WHAT NEEDS TO BE DONE: Here is a listing. Write it all out again exactly, but not its pictures.

DATASET RECORDS:

= = = = = = =

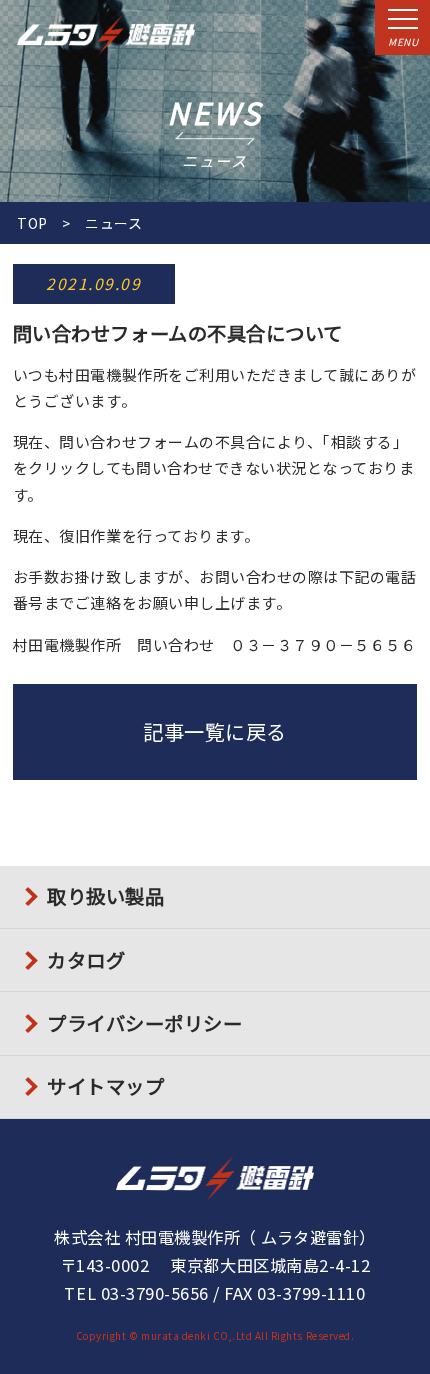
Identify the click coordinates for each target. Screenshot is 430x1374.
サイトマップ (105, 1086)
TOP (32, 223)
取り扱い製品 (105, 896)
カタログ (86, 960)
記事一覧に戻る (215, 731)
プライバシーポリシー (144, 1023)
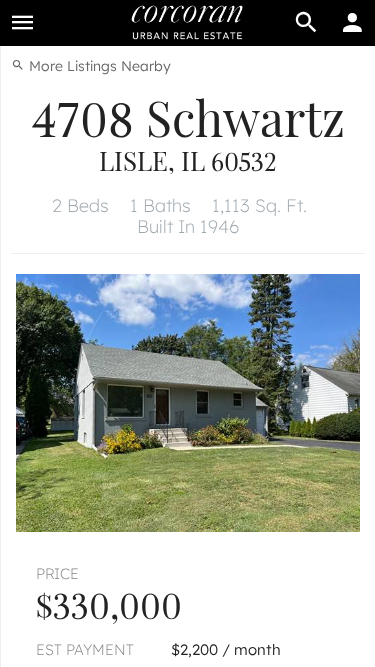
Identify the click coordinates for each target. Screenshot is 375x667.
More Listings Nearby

= = = = = = =

YOUR RESPONSE:
Identify the click coordinates for each target. Screenshot is 430x1374.
サイトマップ (105, 1086)
TOP (32, 223)
取り扱い製品 (105, 896)
カタログ (86, 960)
記事一覧に戻る (215, 731)
プライバシーポリシー (144, 1023)
Identify the click coordinates for each target. Screenshot is 375x667.
More Listings Nearby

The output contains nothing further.